──────── Dataset

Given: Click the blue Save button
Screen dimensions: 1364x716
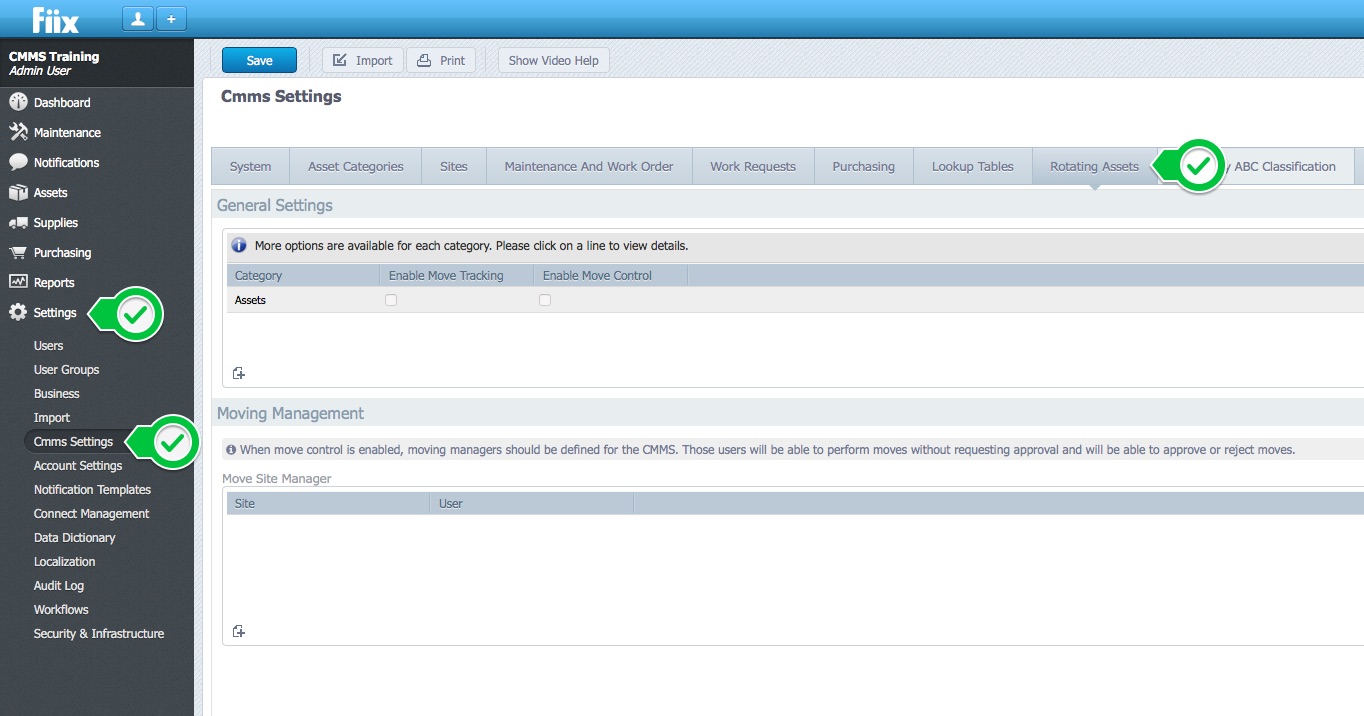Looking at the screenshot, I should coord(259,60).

────────────────
──────── Dataset

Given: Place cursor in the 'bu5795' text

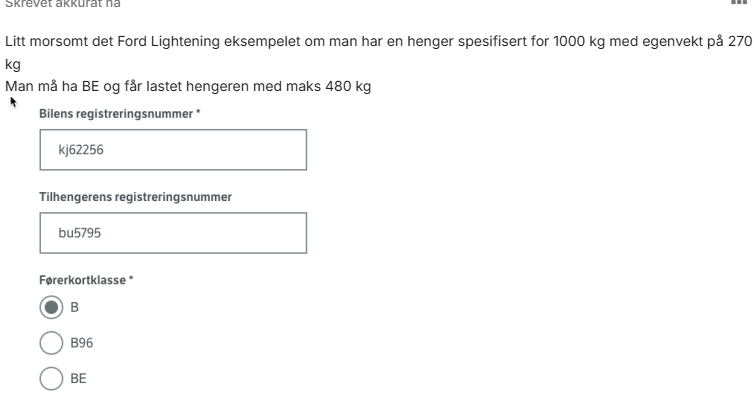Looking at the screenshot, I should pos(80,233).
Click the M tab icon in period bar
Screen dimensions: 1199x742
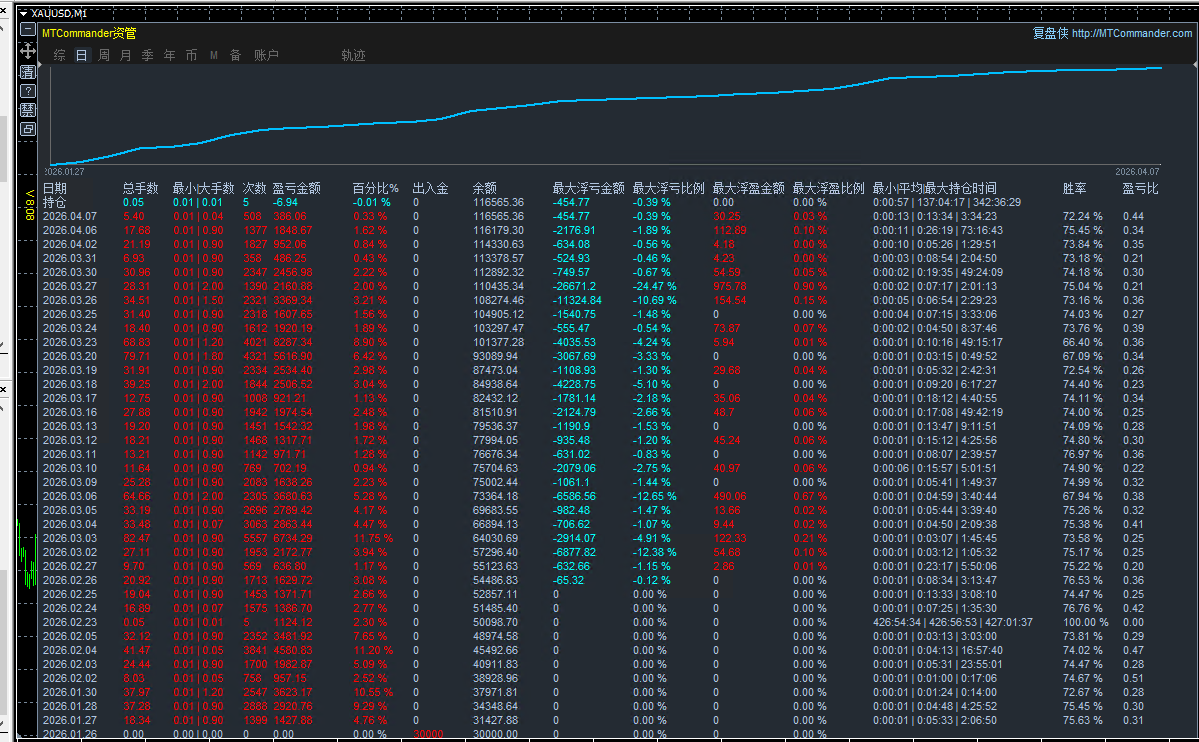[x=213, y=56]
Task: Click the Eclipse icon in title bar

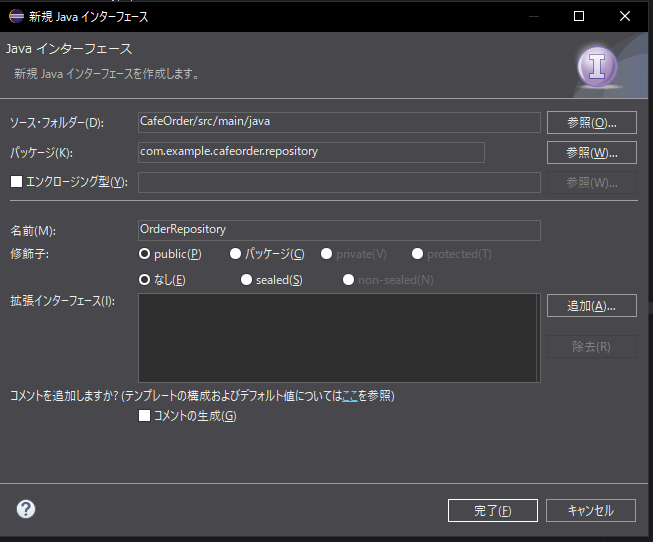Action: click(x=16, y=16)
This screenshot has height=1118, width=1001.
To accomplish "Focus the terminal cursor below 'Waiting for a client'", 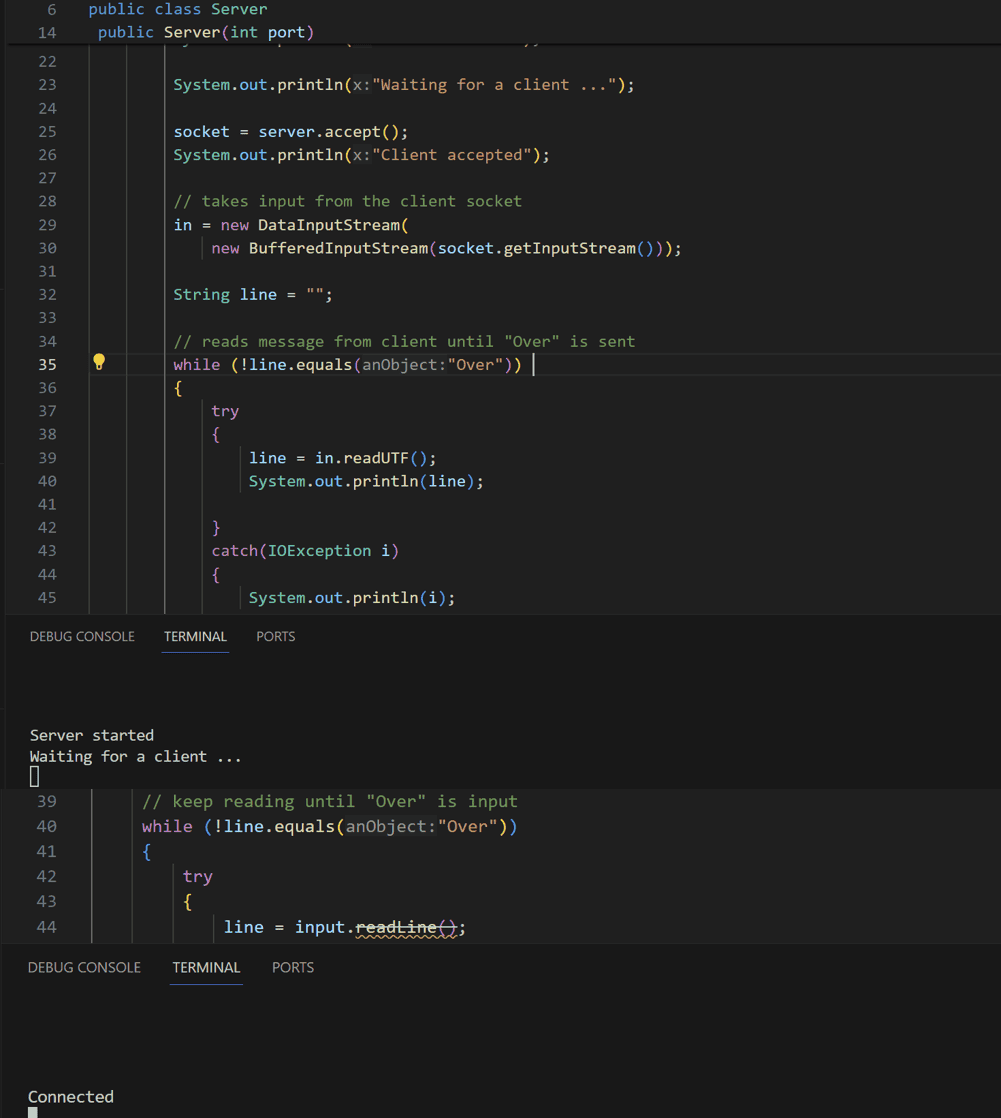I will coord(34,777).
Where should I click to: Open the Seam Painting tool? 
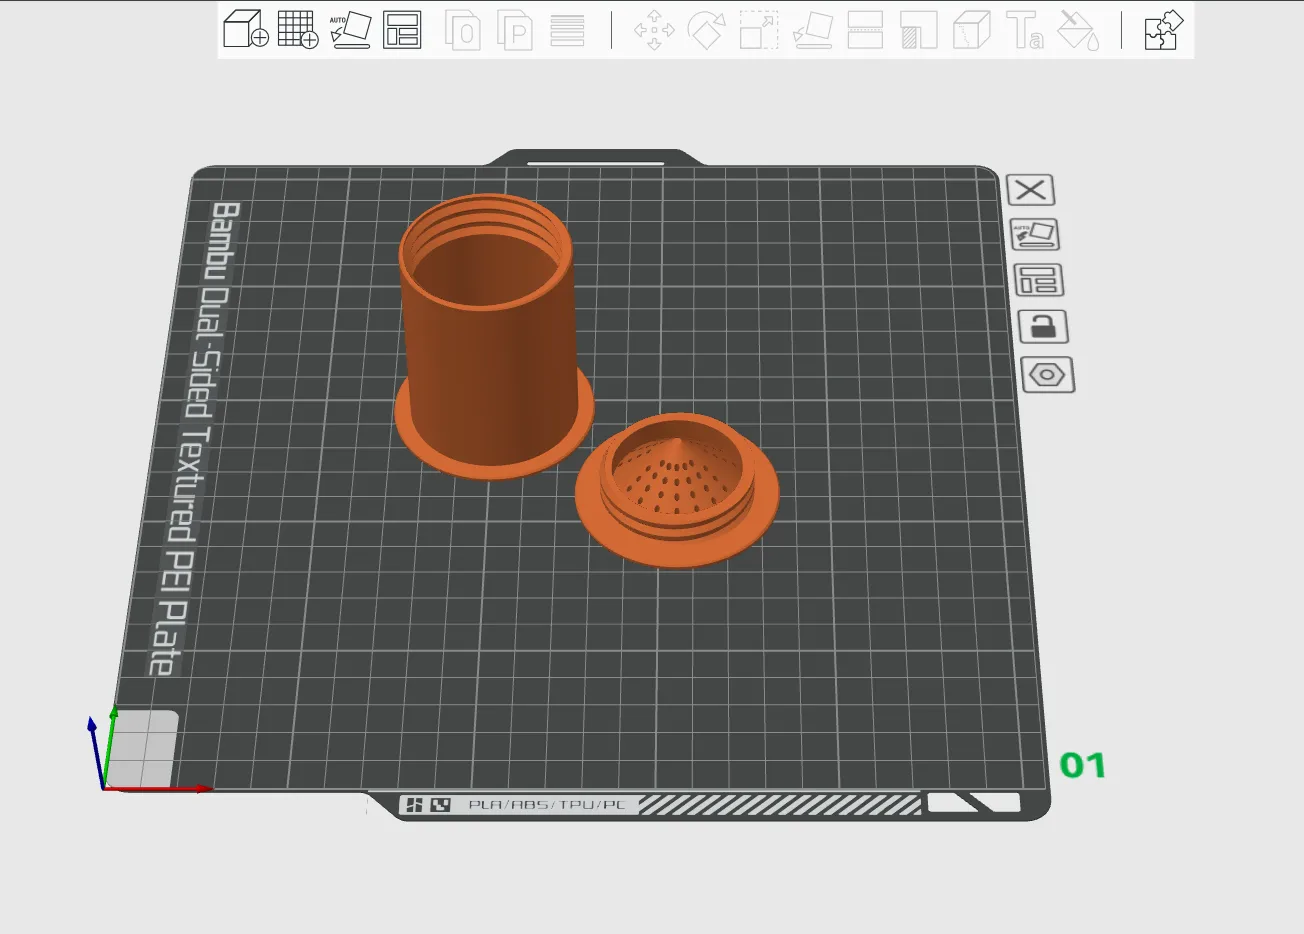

────────────────

Work request: Nothing but the lines above, starting at the line that contains "Click the M tab icon in period bar" and ending at the line that contains "This screenshot has height=1118, width=1001.", should be given again, exactly and without the pictures.

Task solution:
Click the M tab icon in period bar
Screen dimensions: 1199x742
[x=213, y=56]
Task: Click the Eclipse icon in title bar

Action: click(x=16, y=16)
This screenshot has height=1118, width=1001.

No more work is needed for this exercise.